TRECHO DO DOCUMENTO
■ ■ ■ ■ ■ ■ ■

É importante destacar que o alto crescimento vegetativo do cafeeiro, em anos de bienalidade negativa, logicamente não traz de imediato nenhum benefício para a produção (tanto é que o café produz menos), pois os custos energéticos de construção de folhas (biomassa fotossinteticamente ativa) são geralmente muito elevados. Entretanto, a médio prazo, essa alta demanda de energia traz grandes benefícios à produção, pois a alocação preferencial de energia para mecanismos de crescimento vegetativo, em anos de bienalidade negativa, aumenta o balanço de energia para próximo ano, predispondo a lavoura a produzir mais em um ano de bienalidade positiva. 

Portanto, ao contrário do que muitos pensam, aceitar a bienalidade não é negar o papel central da produção de grãos pelo cafeeiro, mas sim reconhecer que a produção de biomassa, como um meio de produzir e armazenar energia, é um estratégia que o cafeeiro utiliza para deixar mais descendentes (sementes) no próximo ano. Este raciocínio leva a concluir que alta produtividade, pelo alto custo metabólico na produção de um grande número de sementes, queiramos ou não, é fator de estresse para o cafeeiro, que ele contorna com a alternância de produção entre os anos. Lembrem-se que, sob o ponto de vista evolutivo, a planta é apenas o meio pelo qual a semente utiliza para produzir mais sementes.

Voltando para a figura do lado direito, o cafeeiro, para sobreviver à pressão dos estresses como a seca, por exemplo, lança mão de estratégias que gastam muita energia e que, no curto prazo, não se revertem em alocação de biomassa verde, mas no futuro garantem a produção. Resumidamente, podemos citar, de início, os gastos com a percepção dos estresses pelas plantas na síntese de proteínas receptoras na membrana celular. Reconhecido o estresse no cafeeiro, quando murcham as folhas apenas nas horas mais quentes do dia, aumenta a respiração (consome mais glicose) para produzir mais energia, a ser utilizada, por exemplo, na síntese de ABA (para fechar os estômatos) e de etileno (para inibir o crescimento), ativação de sistemas antioxidantes e produção de outras moléculas sinalizadoras.

■ ■ ■ ■ ■ ■ ■

ATIVIDADES
1. Com base no trecho sobre a bienalidade do cafeeiro, responda:
(a) Que custos fazem o alto crescimento vegetativo não trazer benefício imediato à produção?
(b) Do ponto de vista evolutivo, o que é a planta?
(c) Para que serve a síntese de etileno citada?
2. Transcreva, por favor, a parte do trecho sobre a bienalidade do cafeeiro começando em "Portanto, ao contrário" e terminando em "produzir mais sementes.".

DADOS FORNECIDOS
■ ■ ■ ■ ■ ■ ■

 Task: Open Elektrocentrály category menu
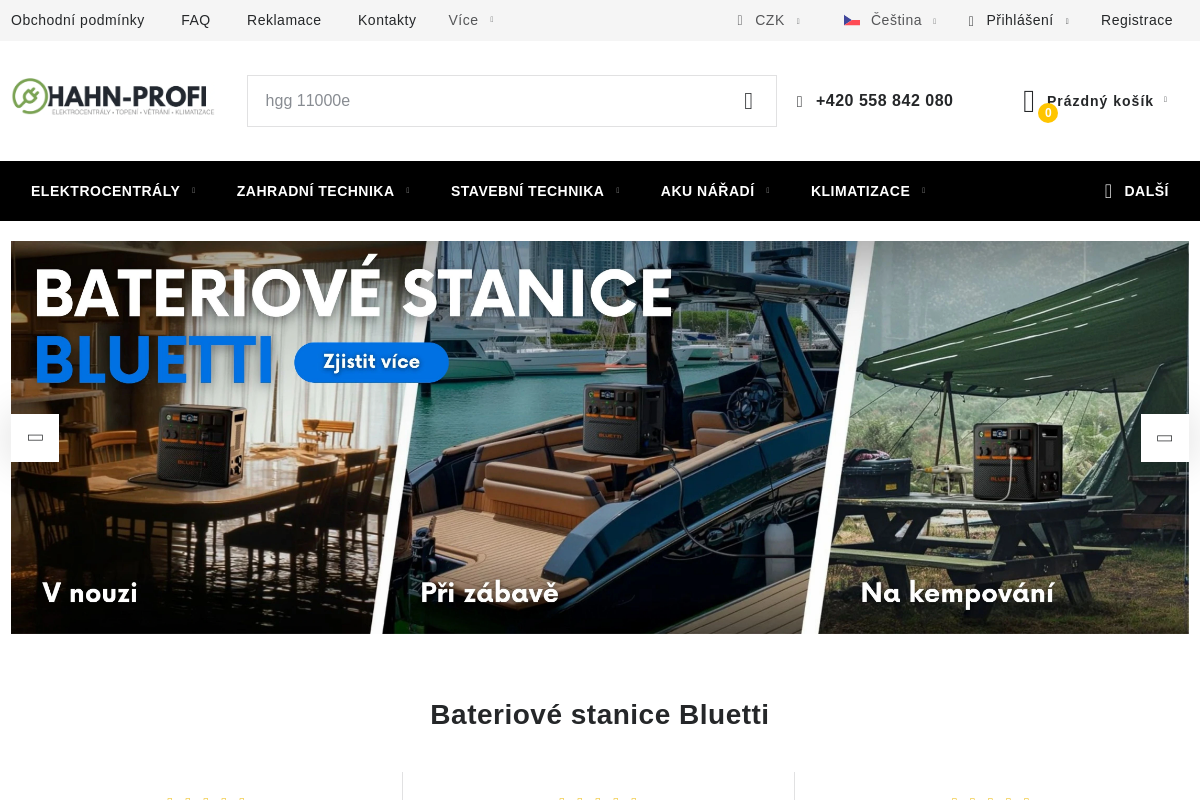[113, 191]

■ ■ ■ ■ ■ ■ ■

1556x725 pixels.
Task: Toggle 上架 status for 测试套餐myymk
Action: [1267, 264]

■ ■ ■ ■ ■ ■ ■

RESPOSTAS POR ITEM
1.
(a) Os custos energéticos de construção de folhas (biomassa fotossinteticamente ativa), que são geralmente muito elevados.
(b) Apenas o meio pelo qual a semente utiliza para produzir mais sementes.
(c) Para inibir o crescimento.

2.
Portanto, ao contrário do que muitos pensam, aceitar a bienalidade não é negar o papel central da produção de grãos pelo cafeeiro, mas sim reconhecer que a produção de biomassa, como um meio de produzir e armazenar energia, é um estratégia que o cafeeiro utiliza para deixar mais descendentes (sementes) no próximo ano. Este raciocínio leva a concluir que alta produtividade, pelo alto custo metabólico na produção de um grande número de sementes, queiramos ou não, é fator de estresse para o cafeeiro, que ele contorna com a alternância de produção entre os anos. Lembrem-se que, sob o ponto de vista evolutivo, a planta é apenas o meio pelo qual a semente utiliza para produzir mais sementes.